############
Installation
############

Automated installation
======================

GEMINI contains an automated installation script which installs
GEMINI along with required Python dependencies, third party software
and data files. 

.. code-block:: bash

    $ wget https://raw.github.com/arq5x/gemini/master/gemini/scripts/gemini_install.py

If ``wget`` isn't available, you can use ``curl`` instead:

.. code-block:: bash

    $ curl \
    https://raw.github.com/arq5x/gemini/master/gemini/scripts/gemini_install.py \
    > gemini_install.py

Once you have downloaded the above installation script, you can proceed as follows:

.. code-block:: bash

    $ python gemini_install.py /usr/local /usr/local/share/gemini
    $ export PATH=$PATH:/usr/local/gemini/bin
    # it would be wise to add the above line to your ``.bashrc`` or ``.bash_profile``

This installs the GEMINI executable as ``/usr/local/bin/gemini``,
other required third party dependencies in ``/usr/local/bin``, and
associated data files in ``/usr/local/share/gemini``.  **Please note that this
is merely an example: one can place the GEMINI executables and annotation files
in any directories one wishes.**

.. note::

  The automated installtion script typically requires ~30 minutes, primarily
  owing to the time required to download the GEMINI genome annotation files.
  Also, please note that the annotation files **requires ~15Gb of storage**, 
  so please ensure that the data directory (``/usr/local/share/gemini`` in 
  the example above) has sufficient space.

.. tip::

  **Some tips and tricks for installation issues:**

  1. Some older versions of wget have certificate problems with GitHub
     files. If you run into this problem, you can alternatively download
     the install script using``wget --no-check-certificates`` or ``curl -O``.

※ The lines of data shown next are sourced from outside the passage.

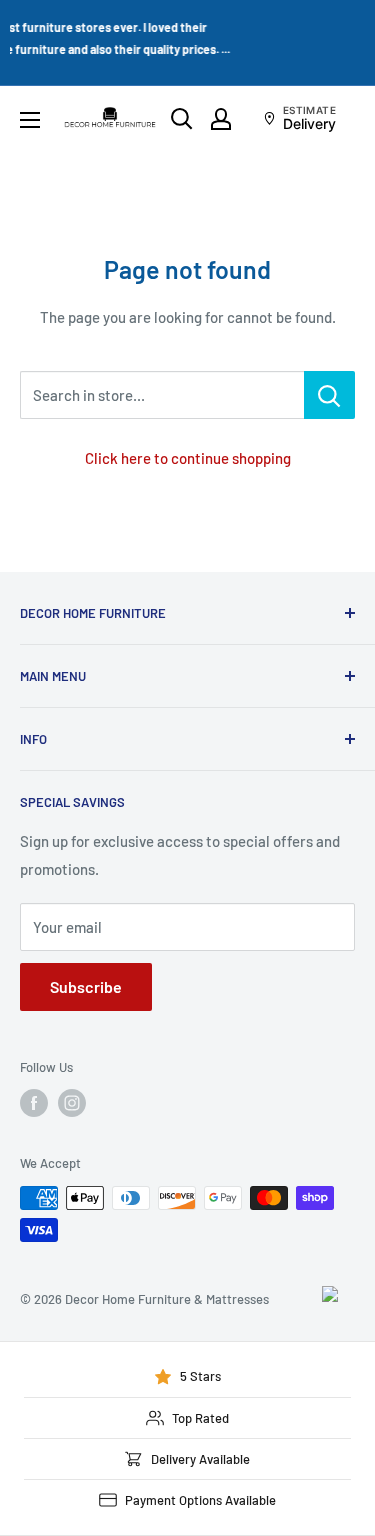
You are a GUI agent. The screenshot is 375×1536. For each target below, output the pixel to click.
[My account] (221, 119)
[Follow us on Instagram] (72, 1103)
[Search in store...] (329, 395)
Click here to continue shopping (188, 458)
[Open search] (182, 119)
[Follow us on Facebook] (34, 1103)
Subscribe (86, 986)
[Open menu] (30, 120)
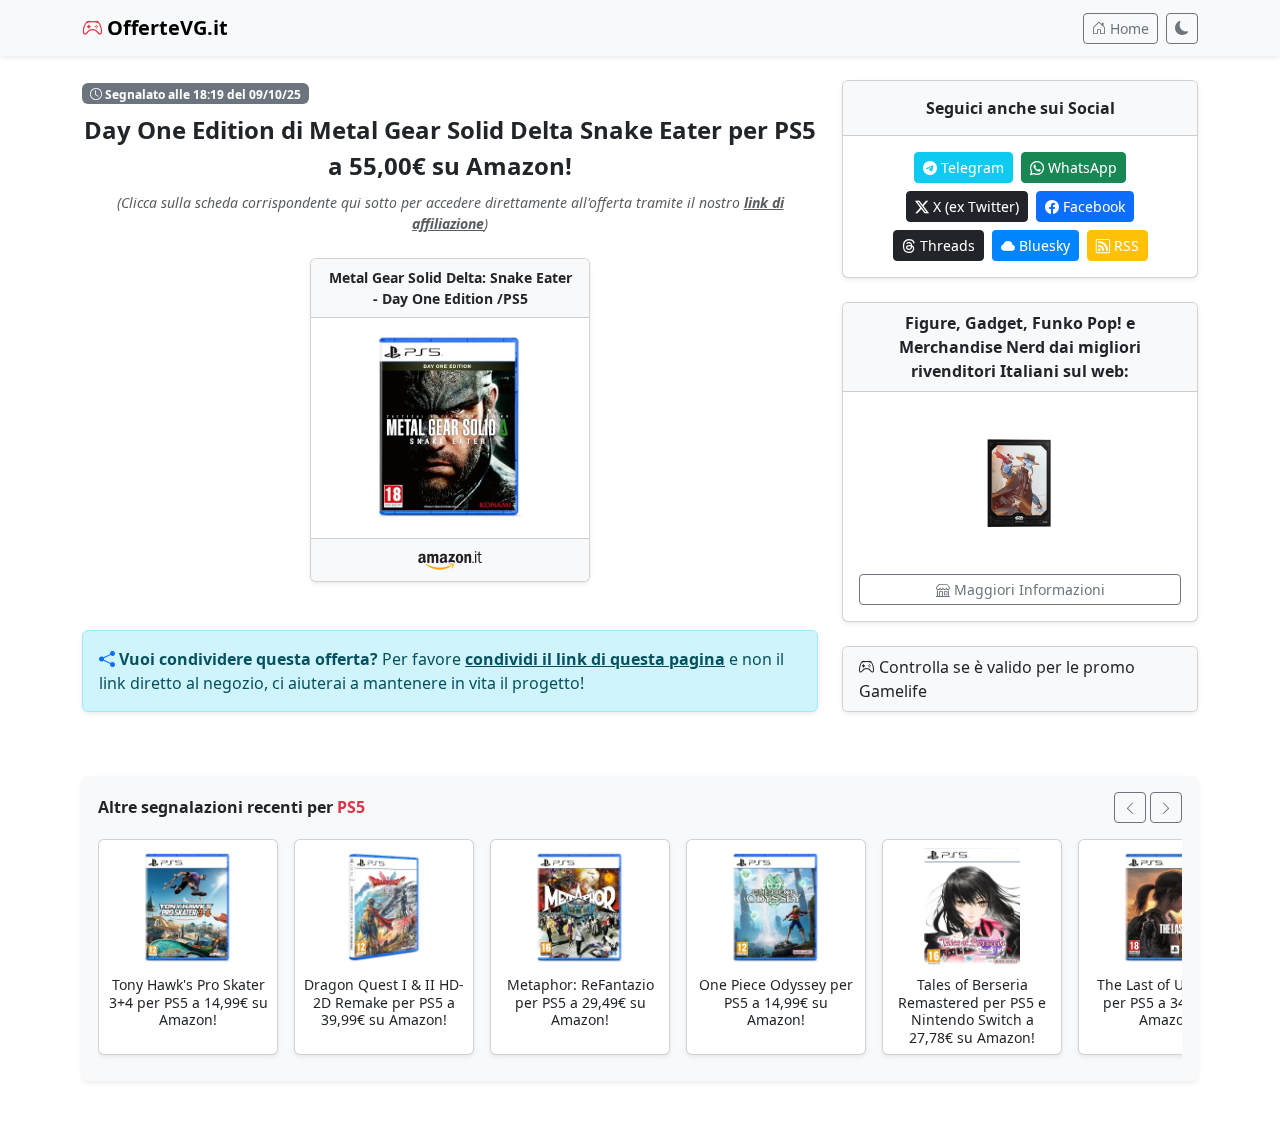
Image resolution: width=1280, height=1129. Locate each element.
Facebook (1092, 206)
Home (1127, 28)
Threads (945, 245)
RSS (1124, 245)
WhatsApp (1080, 167)
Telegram (970, 167)
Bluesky (1042, 245)
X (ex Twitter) (974, 206)
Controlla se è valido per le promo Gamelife (997, 679)
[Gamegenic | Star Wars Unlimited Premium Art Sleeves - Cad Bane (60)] (1020, 483)
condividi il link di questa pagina (595, 659)
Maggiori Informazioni (1027, 589)
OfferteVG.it (165, 27)
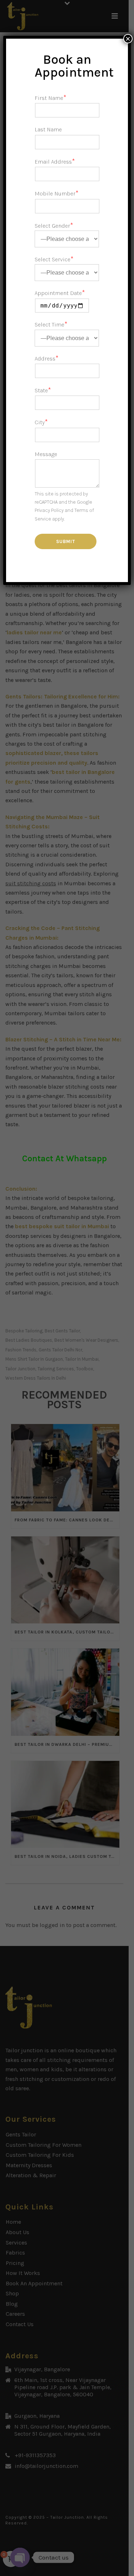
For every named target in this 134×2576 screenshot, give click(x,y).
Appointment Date (60, 293)
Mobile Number (57, 193)
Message (46, 454)
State (43, 390)
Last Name (48, 129)
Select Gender (54, 225)
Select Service (54, 259)
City (41, 422)
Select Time (51, 324)
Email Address (55, 161)
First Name (50, 98)
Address (47, 358)
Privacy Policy (49, 510)
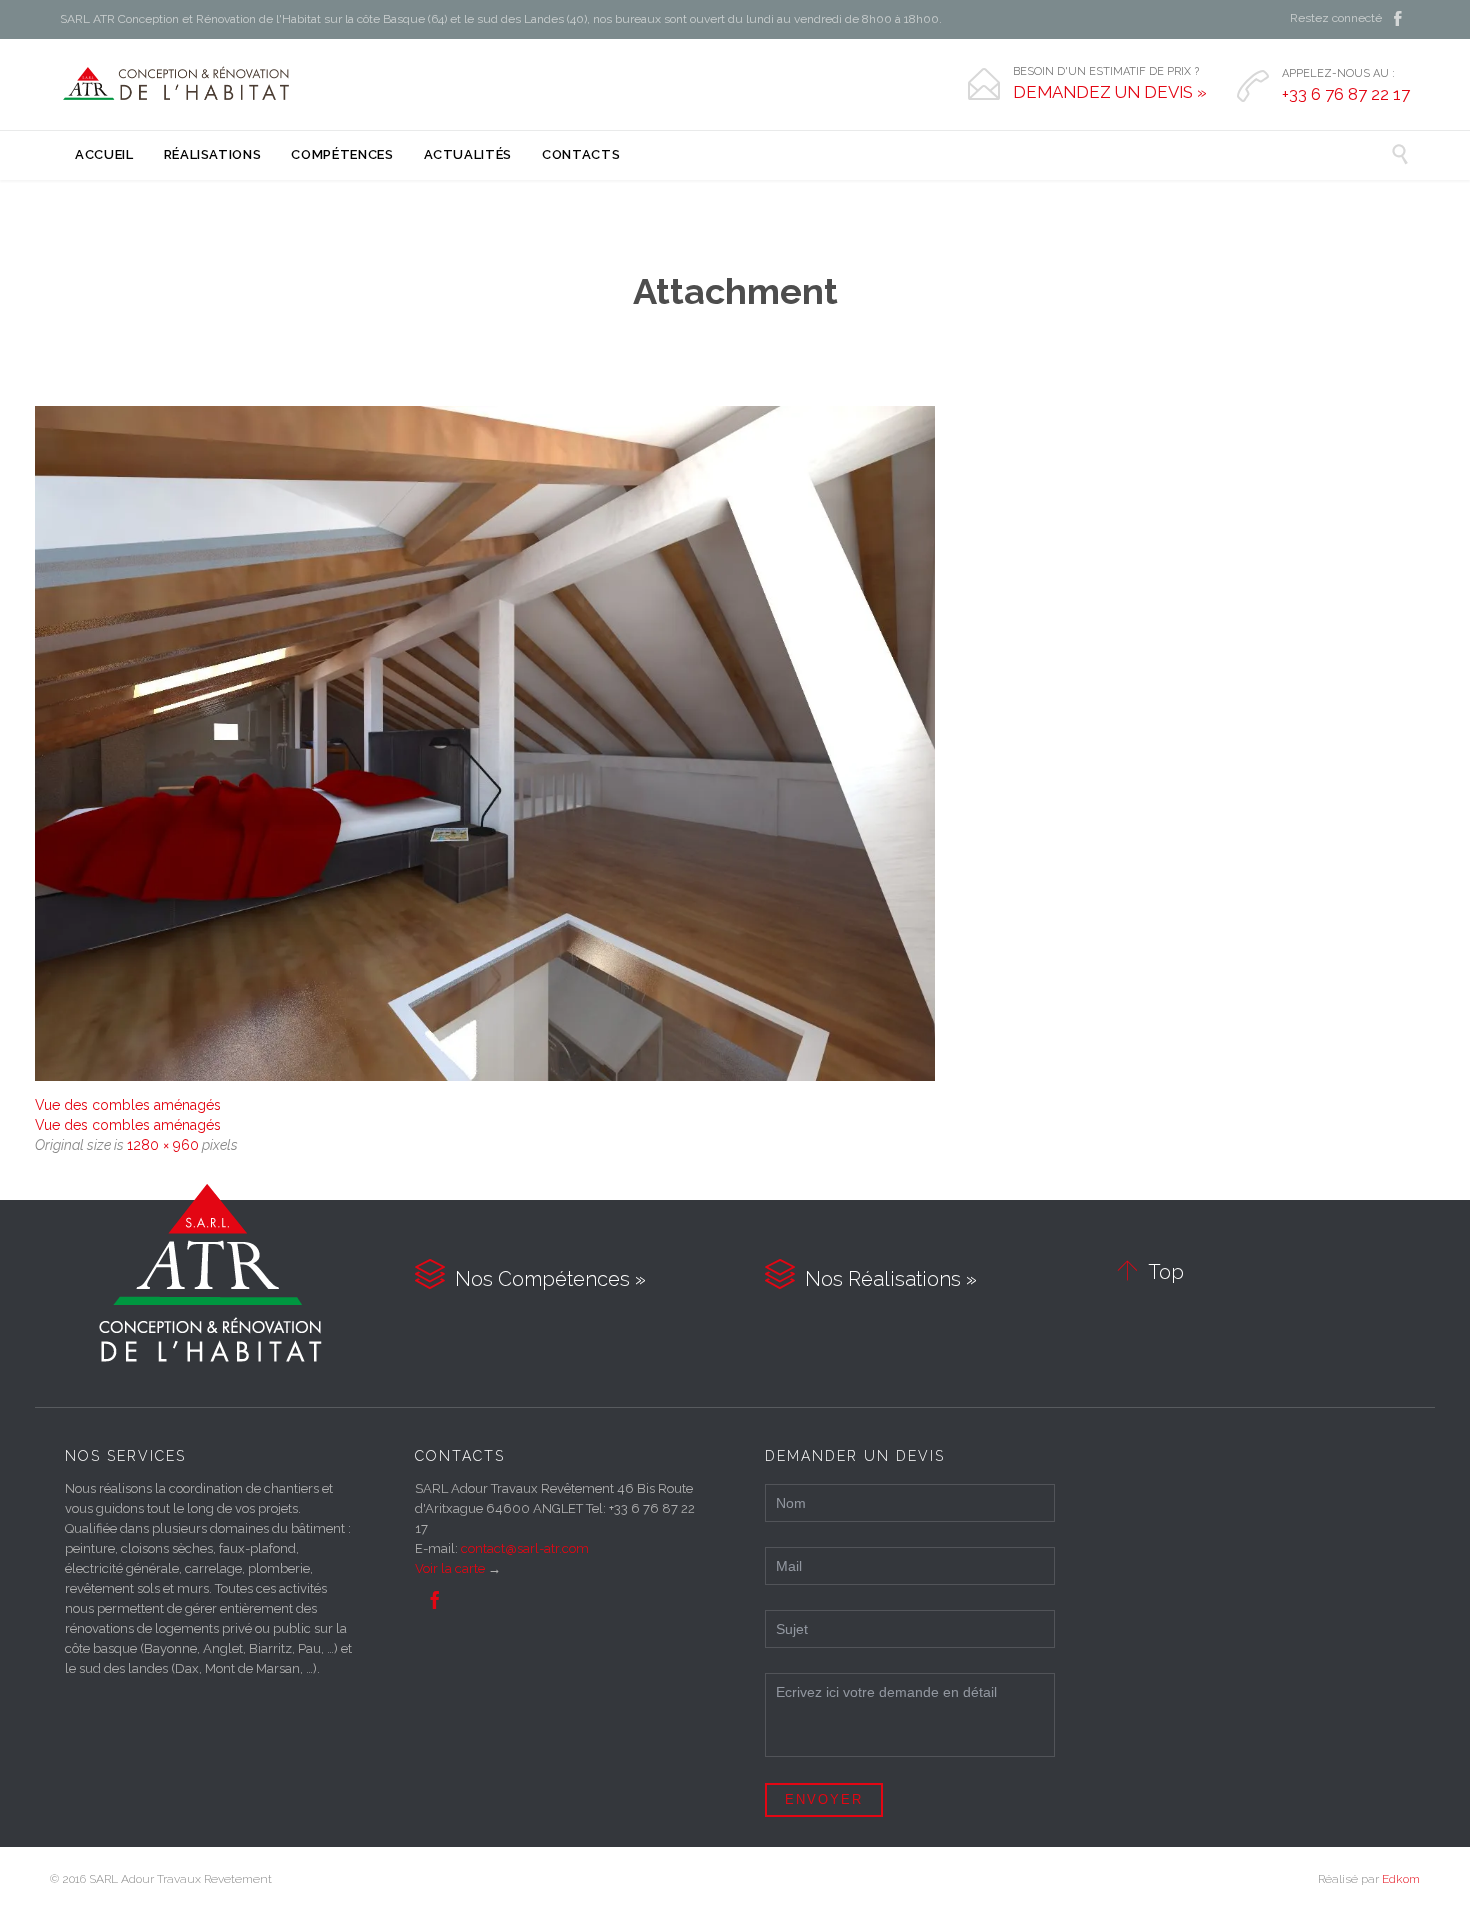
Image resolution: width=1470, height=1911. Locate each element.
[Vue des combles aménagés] (735, 743)
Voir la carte (450, 1568)
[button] (485, 743)
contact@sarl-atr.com (525, 1548)
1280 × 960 (163, 1145)
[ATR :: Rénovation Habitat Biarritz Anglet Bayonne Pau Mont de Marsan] (177, 84)
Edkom (1401, 1879)
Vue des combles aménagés (128, 1105)
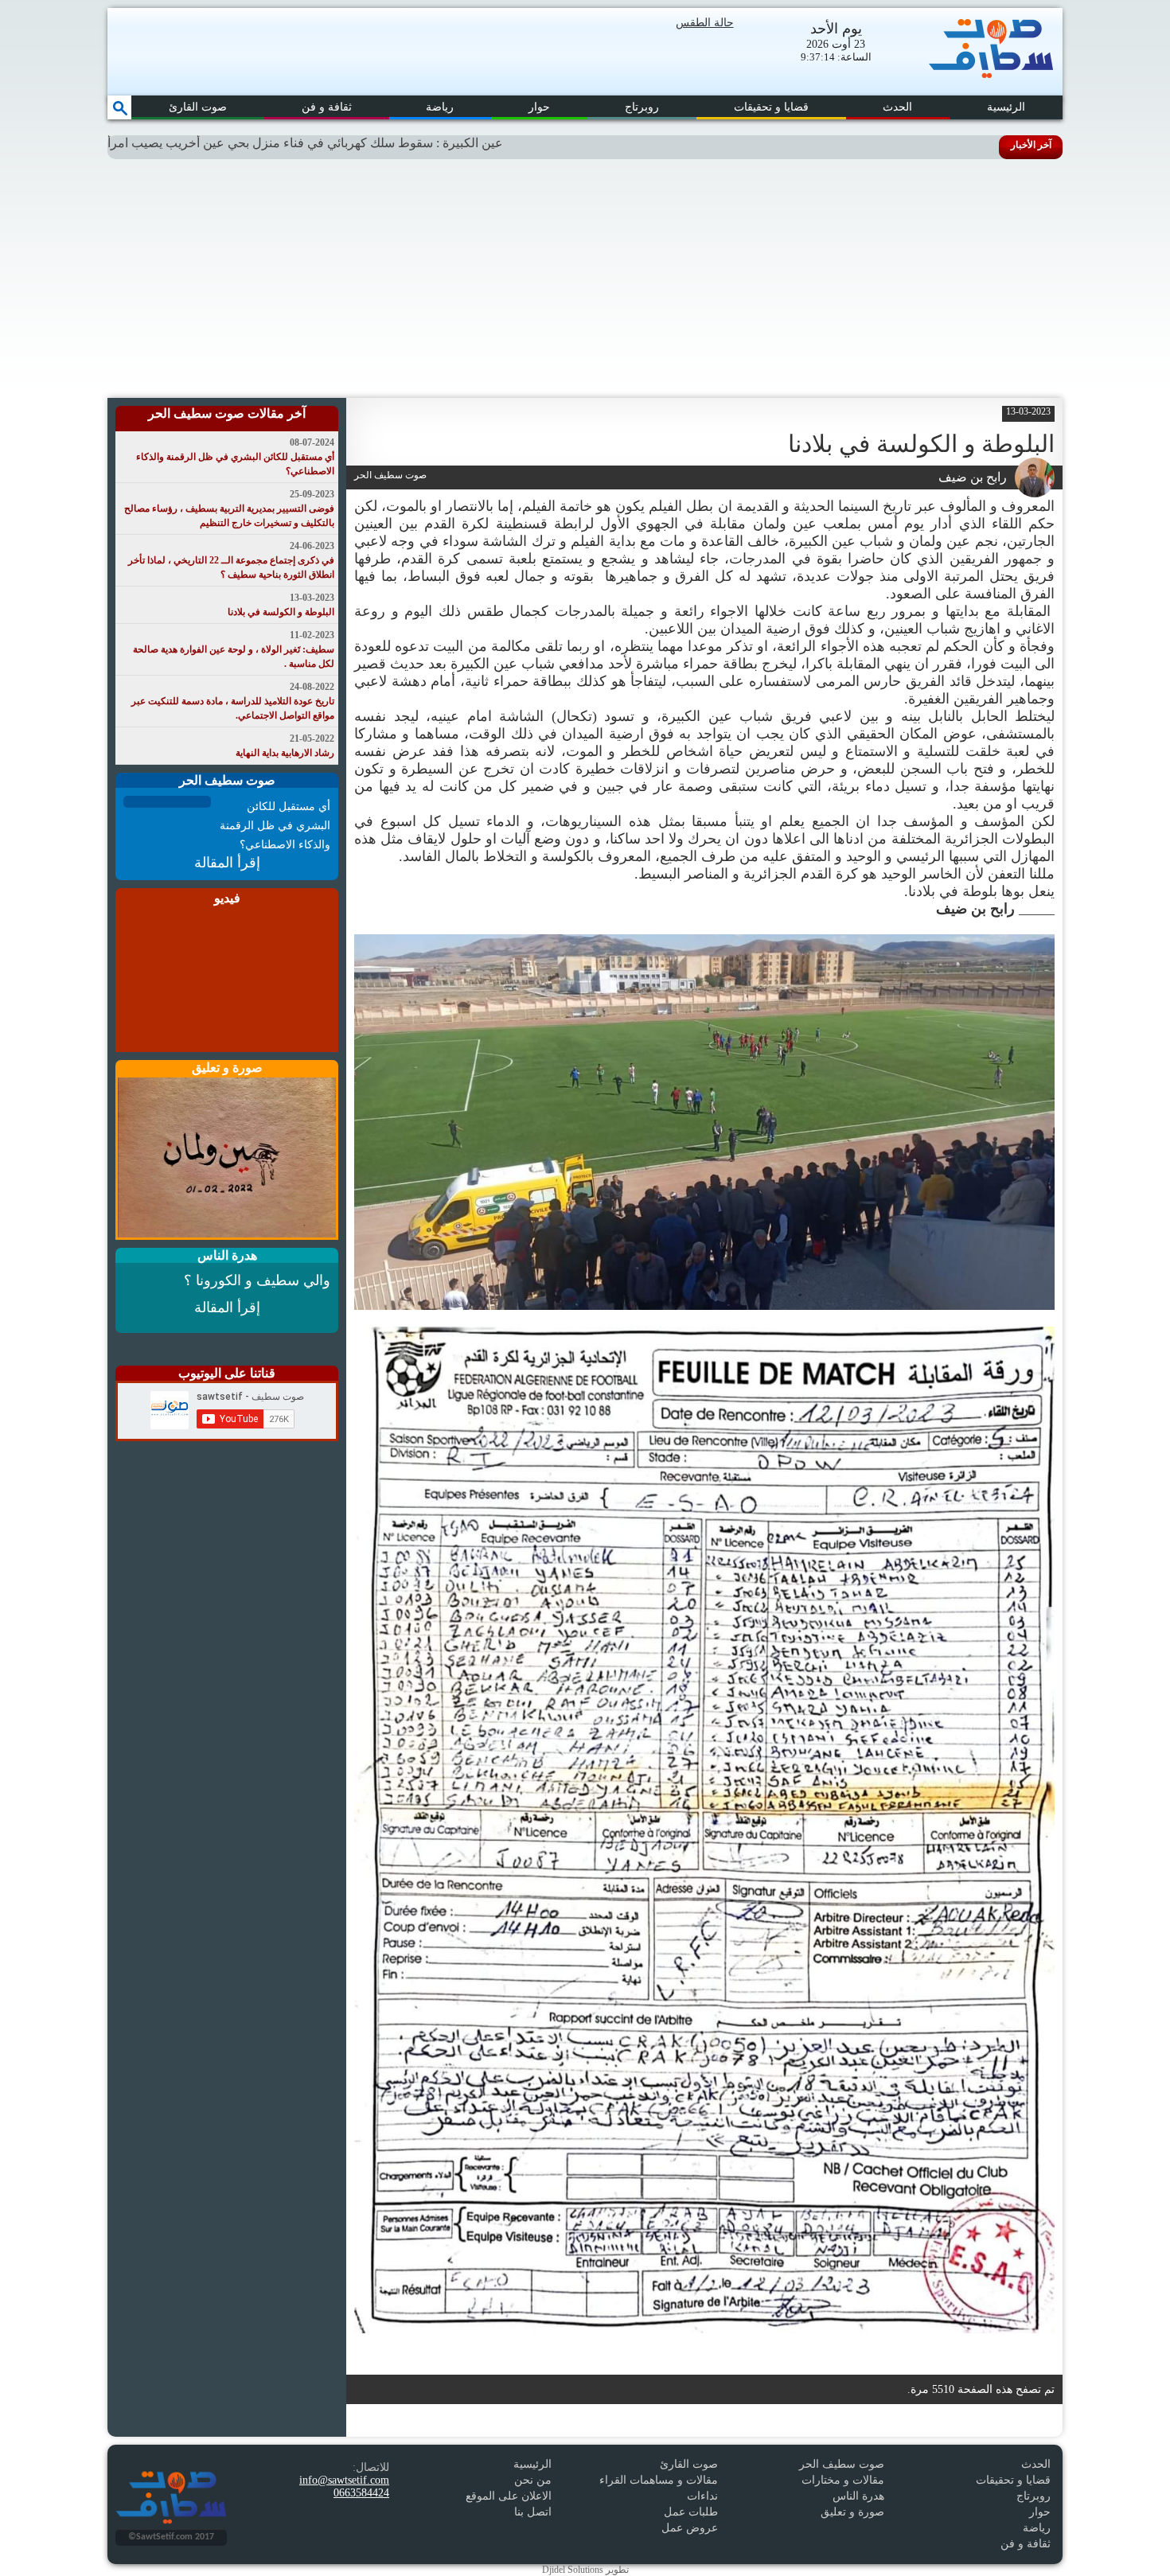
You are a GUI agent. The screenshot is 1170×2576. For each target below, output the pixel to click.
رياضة (440, 107)
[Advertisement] (585, 278)
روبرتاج (642, 107)
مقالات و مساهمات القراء (658, 2480)
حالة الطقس (705, 23)
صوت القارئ (198, 107)
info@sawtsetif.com (344, 2480)
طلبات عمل (691, 2512)
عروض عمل (689, 2528)
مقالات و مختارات (842, 2480)
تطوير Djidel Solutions (585, 2569)
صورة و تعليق (852, 2512)
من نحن (533, 2480)
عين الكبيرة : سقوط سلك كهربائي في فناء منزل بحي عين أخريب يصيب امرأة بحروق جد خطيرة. (344, 143)
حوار (539, 107)
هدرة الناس (858, 2496)
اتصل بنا (533, 2512)
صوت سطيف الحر (841, 2464)
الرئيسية (1006, 107)
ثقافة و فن (327, 107)
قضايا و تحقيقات (771, 107)
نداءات (702, 2496)
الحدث (897, 107)
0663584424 (361, 2493)
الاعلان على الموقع (509, 2496)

  2. The installation script is idempotent and you can re-run it multiple
     times without any issues. If you experience internet connectivity or
     other transient errors during installation, a re-run can often solve
     the problem (fingers crossed).

  3. If you're installing behind a proxy you'll need to set proxy information in
     a `condarc file`_ and also set ``all_proxy``, ``http_proxy`` and ``https_proxy``
     in your ``.bashrc`` file. See `this mailing list discussion`_ for more information.

.. _condarc file: http://docs.continuum.io/conda/intro.html#configuration
.. _this mailing list discussion: https://groups.google.com/d/msg/gemini-variation/WMQiMDeW6aE/6oa8nS1NorUJ


Dependencies
-------------------------------
The installer requires:
  
  - Python 2.7.x
  - git
  - a working C / C++ compiler such as gcc
  - zlib (including headers)

These dependencies already exist on most UNIX/LINUX/OS X machines.  However,
on minimalist machines **such as fresh Amazon Cloud instances**, one may have
to install these dependencies before running the automated installer. In the
case of Amazon instances, the following command should take care of all of the
above dependencies:

.. code-block:: bash

  $ sudo yum -y install python27 git gcc gcc-c++ zlib-devel


Installing without root access.
-------------------------------
As many users do not have root or sudo access, the automated installer also 
has options to install in "non-root" environments:

.. code-block:: bash

  $ python gemini_install.py ~/gemini ~/gemini --nosudo


Updating your PATH to find the GEMINI executable
-------------------------------------------------
At this point, you will have a self-contained installation of GEMINI, 
including both the software and its associated genome annotations. However,
if you have done a custom install in a "non-root" enviornment, you will
first need to update your ``PATH`` environment variable to include the path
to the bin directory that you just created by running the automated installer.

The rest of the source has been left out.